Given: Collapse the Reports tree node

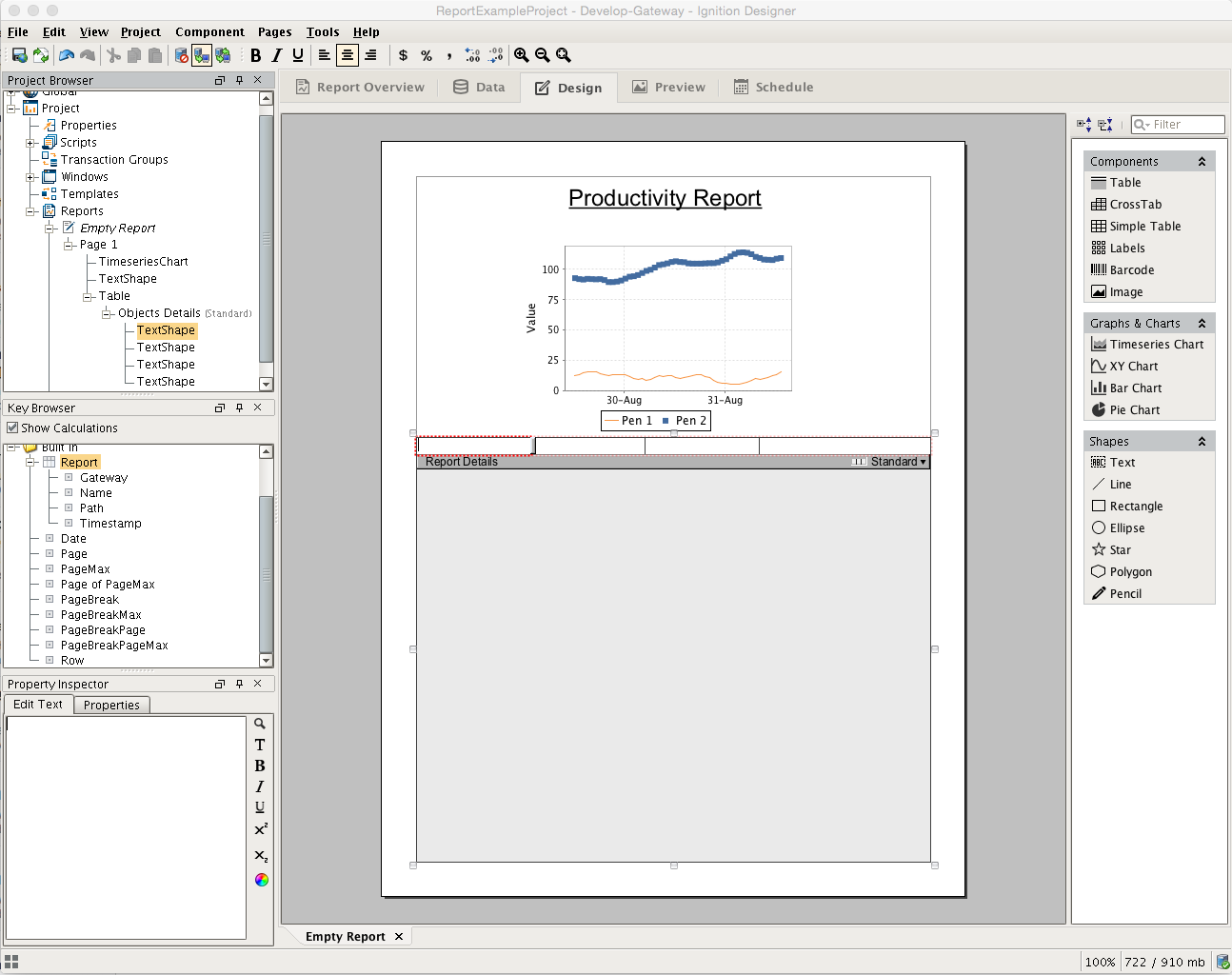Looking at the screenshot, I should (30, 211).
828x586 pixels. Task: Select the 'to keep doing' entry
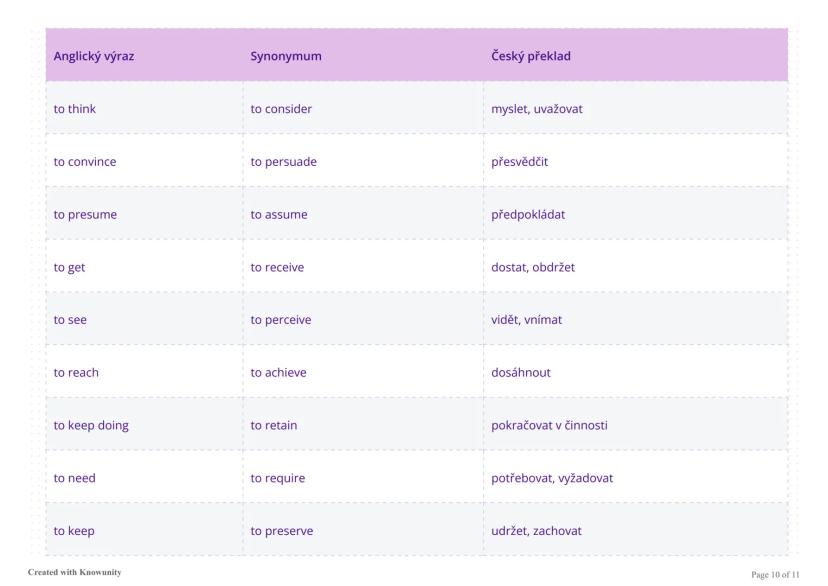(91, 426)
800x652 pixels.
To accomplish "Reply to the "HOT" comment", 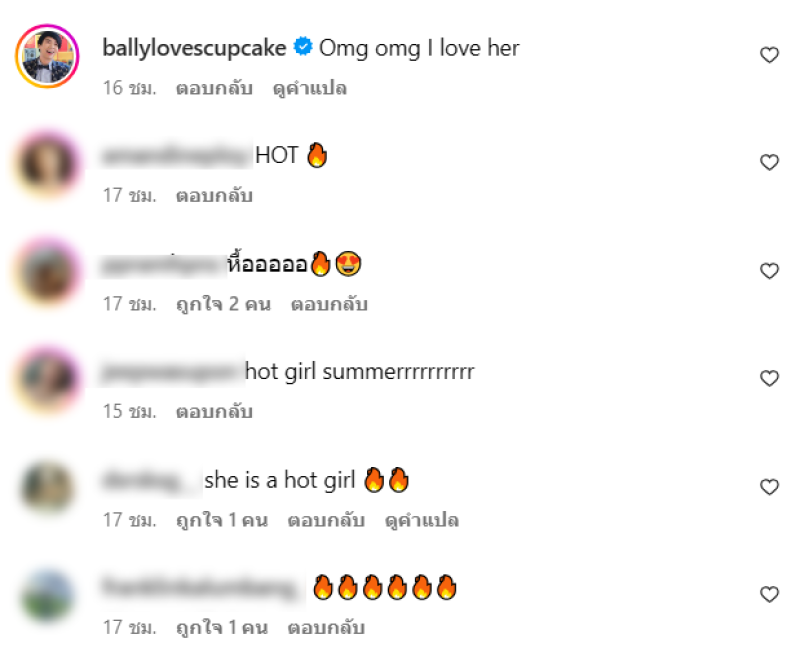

→ **The task**: Copy nothing but the lines from the one containing "828x586 pixels. Task: Select" through the last line of the listing above, transcribed exactly and with no pictures.

→ **Reply**:
828x586 pixels. Task: Select the 'to keep doing' entry
(91, 426)
800x652 pixels.
To accomplish "Reply to the "HOT" comment", 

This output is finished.